### To do
Repeat every record below, word for word.

+++ Extracted data +++

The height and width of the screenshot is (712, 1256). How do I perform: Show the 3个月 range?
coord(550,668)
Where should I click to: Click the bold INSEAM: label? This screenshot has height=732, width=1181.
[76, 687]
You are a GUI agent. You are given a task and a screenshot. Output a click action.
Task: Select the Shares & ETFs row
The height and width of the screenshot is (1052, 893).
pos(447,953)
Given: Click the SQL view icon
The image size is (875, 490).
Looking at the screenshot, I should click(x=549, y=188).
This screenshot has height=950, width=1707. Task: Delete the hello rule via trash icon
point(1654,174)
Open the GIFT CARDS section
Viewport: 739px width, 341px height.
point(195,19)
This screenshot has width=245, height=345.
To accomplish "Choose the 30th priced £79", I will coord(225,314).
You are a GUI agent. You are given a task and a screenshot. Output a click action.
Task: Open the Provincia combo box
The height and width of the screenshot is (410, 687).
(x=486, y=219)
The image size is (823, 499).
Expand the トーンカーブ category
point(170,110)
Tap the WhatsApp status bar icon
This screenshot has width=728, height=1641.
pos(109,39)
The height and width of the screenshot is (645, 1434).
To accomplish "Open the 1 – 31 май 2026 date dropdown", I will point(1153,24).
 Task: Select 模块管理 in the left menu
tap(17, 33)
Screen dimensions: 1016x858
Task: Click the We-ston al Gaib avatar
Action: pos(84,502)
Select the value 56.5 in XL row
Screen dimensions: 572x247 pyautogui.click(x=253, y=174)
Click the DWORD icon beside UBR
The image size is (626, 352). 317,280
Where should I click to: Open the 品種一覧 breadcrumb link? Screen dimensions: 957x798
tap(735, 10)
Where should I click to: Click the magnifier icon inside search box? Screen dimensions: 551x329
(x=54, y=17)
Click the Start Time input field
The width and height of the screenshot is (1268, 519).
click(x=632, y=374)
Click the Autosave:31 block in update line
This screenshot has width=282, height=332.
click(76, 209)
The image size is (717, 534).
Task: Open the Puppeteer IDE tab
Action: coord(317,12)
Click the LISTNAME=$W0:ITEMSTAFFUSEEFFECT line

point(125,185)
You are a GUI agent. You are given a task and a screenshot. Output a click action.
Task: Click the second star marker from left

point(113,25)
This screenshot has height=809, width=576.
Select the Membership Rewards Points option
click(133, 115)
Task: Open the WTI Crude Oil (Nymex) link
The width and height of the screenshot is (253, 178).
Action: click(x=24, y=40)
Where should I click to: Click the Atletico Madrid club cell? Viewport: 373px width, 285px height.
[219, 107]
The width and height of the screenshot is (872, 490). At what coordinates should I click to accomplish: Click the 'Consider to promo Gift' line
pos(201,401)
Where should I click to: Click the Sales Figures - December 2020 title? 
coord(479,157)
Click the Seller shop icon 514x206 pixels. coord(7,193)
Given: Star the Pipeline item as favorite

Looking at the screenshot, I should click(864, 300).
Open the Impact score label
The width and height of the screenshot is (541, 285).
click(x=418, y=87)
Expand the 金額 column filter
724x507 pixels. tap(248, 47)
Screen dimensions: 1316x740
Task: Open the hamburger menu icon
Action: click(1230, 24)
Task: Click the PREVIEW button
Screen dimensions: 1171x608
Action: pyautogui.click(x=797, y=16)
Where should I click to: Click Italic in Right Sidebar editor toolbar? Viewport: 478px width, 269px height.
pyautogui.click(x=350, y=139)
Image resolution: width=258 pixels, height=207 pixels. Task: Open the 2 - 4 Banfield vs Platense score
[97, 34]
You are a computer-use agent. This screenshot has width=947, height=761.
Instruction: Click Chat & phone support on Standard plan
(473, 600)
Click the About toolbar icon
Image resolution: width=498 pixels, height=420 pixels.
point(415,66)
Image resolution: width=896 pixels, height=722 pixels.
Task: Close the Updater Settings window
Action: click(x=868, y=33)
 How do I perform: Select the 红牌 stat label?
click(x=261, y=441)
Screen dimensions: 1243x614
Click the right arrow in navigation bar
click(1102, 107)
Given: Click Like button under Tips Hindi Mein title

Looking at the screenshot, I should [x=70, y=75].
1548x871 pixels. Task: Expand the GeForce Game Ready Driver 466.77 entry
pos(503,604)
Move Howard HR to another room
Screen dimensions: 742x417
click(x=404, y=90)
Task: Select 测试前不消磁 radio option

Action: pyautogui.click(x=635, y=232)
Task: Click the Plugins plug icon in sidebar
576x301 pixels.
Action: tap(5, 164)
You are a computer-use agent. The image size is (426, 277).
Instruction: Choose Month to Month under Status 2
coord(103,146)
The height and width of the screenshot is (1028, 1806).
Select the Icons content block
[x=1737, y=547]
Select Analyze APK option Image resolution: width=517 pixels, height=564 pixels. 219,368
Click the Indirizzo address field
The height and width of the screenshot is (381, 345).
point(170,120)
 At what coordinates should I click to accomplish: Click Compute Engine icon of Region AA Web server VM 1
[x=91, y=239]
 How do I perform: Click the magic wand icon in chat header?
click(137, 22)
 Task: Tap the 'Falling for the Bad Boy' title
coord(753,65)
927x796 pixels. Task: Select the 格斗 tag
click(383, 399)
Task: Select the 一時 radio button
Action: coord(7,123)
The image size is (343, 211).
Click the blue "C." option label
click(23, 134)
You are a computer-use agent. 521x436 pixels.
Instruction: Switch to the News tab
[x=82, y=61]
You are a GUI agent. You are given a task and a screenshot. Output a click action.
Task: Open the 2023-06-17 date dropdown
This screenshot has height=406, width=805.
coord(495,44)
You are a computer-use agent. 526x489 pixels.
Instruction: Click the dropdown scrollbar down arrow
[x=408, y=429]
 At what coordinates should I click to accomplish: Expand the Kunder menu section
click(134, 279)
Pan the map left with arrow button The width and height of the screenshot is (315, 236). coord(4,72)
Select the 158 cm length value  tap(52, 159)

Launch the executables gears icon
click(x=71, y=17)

+++

### Response below
The height and width of the screenshot is (712, 1256). How do I perform: Show the 3个月 range?
coord(550,668)
Where should I click to: Click the bold INSEAM: label? This screenshot has height=732, width=1181.
[76, 687]
You are a GUI agent. You are given a task and a screenshot. Output a click action.
Task: Select the Shares & ETFs row
The height and width of the screenshot is (1052, 893).
pos(447,953)
Given: Click the SQL view icon
The image size is (875, 490).
Looking at the screenshot, I should click(x=549, y=188).
This screenshot has height=950, width=1707. Task: Delete the hello rule via trash icon
point(1654,174)
Open the GIFT CARDS section
Viewport: 739px width, 341px height.
point(195,19)
This screenshot has width=245, height=345.
To accomplish "Choose the 30th priced £79", I will coord(225,314).
You are a GUI agent. You are given a task and a screenshot. Output a click action.
Task: Open the Provincia combo box
The height and width of the screenshot is (410, 687).
(x=486, y=219)
The image size is (823, 499).
Expand the トーンカーブ category
point(170,110)
Tap the WhatsApp status bar icon
This screenshot has width=728, height=1641.
pos(109,39)
The height and width of the screenshot is (645, 1434).
To accomplish "Open the 1 – 31 май 2026 date dropdown", I will point(1153,24).
 Task: Select 模块管理 in the left menu
tap(17, 33)
Screen dimensions: 1016x858
Task: Click the We-ston al Gaib avatar
Action: pos(84,502)
Select the value 56.5 in XL row
Screen dimensions: 572x247 pyautogui.click(x=253, y=174)
Click the DWORD icon beside UBR
The image size is (626, 352). 317,280
Where should I click to: Open the 品種一覧 breadcrumb link? Screen dimensions: 957x798
tap(735, 10)
Where should I click to: Click the magnifier icon inside search box? Screen dimensions: 551x329
(x=54, y=17)
Click the Start Time input field
The width and height of the screenshot is (1268, 519).
click(x=632, y=374)
Click the Autosave:31 block in update line
This screenshot has width=282, height=332.
click(76, 209)
The image size is (717, 534).
Task: Open the Puppeteer IDE tab
Action: coord(317,12)
Click the LISTNAME=$W0:ITEMSTAFFUSEEFFECT line

point(125,185)
You are a GUI agent. You are given a task and a screenshot. Output a click action.
Task: Click the second star marker from left

point(113,25)
This screenshot has height=809, width=576.
Select the Membership Rewards Points option
click(133, 115)
Task: Open the WTI Crude Oil (Nymex) link
The width and height of the screenshot is (253, 178).
Action: click(x=24, y=40)
Where should I click to: Click the Atletico Madrid club cell? Viewport: 373px width, 285px height.
[219, 107]
The width and height of the screenshot is (872, 490). At what coordinates should I click to accomplish: Click the 'Consider to promo Gift' line
pos(201,401)
Where should I click to: Click the Sales Figures - December 2020 title? 
coord(479,157)
Click the Seller shop icon 514x206 pixels. coord(7,193)
Given: Star the Pipeline item as favorite

Looking at the screenshot, I should click(864, 300).
Open the Impact score label
The width and height of the screenshot is (541, 285).
click(x=418, y=87)
Expand the 金額 column filter
724x507 pixels. tap(248, 47)
Screen dimensions: 1316x740
Task: Open the hamburger menu icon
Action: click(1230, 24)
Task: Click the PREVIEW button
Screen dimensions: 1171x608
Action: pyautogui.click(x=797, y=16)
Where should I click to: Click Italic in Right Sidebar editor toolbar? Viewport: 478px width, 269px height.
pyautogui.click(x=350, y=139)
Image resolution: width=258 pixels, height=207 pixels. Task: Open the 2 - 4 Banfield vs Platense score
[97, 34]
You are a computer-use agent. This screenshot has width=947, height=761.
Instruction: Click Chat & phone support on Standard plan
(473, 600)
Click the About toolbar icon
Image resolution: width=498 pixels, height=420 pixels.
point(415,66)
Image resolution: width=896 pixels, height=722 pixels.
Task: Close the Updater Settings window
Action: click(x=868, y=33)
 How do I perform: Select the 红牌 stat label?
click(x=261, y=441)
Screen dimensions: 1243x614
Click the right arrow in navigation bar
click(1102, 107)
Given: Click Like button under Tips Hindi Mein title

Looking at the screenshot, I should [x=70, y=75].
1548x871 pixels. Task: Expand the GeForce Game Ready Driver 466.77 entry
pos(503,604)
Move Howard HR to another room
Screen dimensions: 742x417
click(x=404, y=90)
Task: Select 测试前不消磁 radio option

Action: pyautogui.click(x=635, y=232)
Task: Click the Plugins plug icon in sidebar
576x301 pixels.
Action: tap(5, 164)
You are a computer-use agent. The image size is (426, 277).
Instruction: Choose Month to Month under Status 2
coord(103,146)
The height and width of the screenshot is (1028, 1806).
Select the Icons content block
[x=1737, y=547]
Select Analyze APK option Image resolution: width=517 pixels, height=564 pixels. 219,368
Click the Indirizzo address field
The height and width of the screenshot is (381, 345).
point(170,120)
 At what coordinates should I click to accomplish: Click Compute Engine icon of Region AA Web server VM 1
[x=91, y=239]
 How do I perform: Click the magic wand icon in chat header?
click(137, 22)
 Task: Tap the 'Falling for the Bad Boy' title
coord(753,65)
927x796 pixels. Task: Select the 格斗 tag
click(383, 399)
Task: Select the 一時 radio button
Action: coord(7,123)
The image size is (343, 211).
Click the blue "C." option label
click(23, 134)
You are a computer-use agent. 521x436 pixels.
Instruction: Switch to the News tab
[x=82, y=61]
You are a GUI agent. You are given a task and a screenshot. Output a click action.
Task: Open the 2023-06-17 date dropdown
This screenshot has height=406, width=805.
coord(495,44)
You are a computer-use agent. 526x489 pixels.
Instruction: Click the dropdown scrollbar down arrow
[x=408, y=429]
 At what coordinates should I click to accomplish: Expand the Kunder menu section
click(134, 279)
Pan the map left with arrow button The width and height of the screenshot is (315, 236). coord(4,72)
Select the 158 cm length value  tap(52, 159)

Launch the executables gears icon
click(x=71, y=17)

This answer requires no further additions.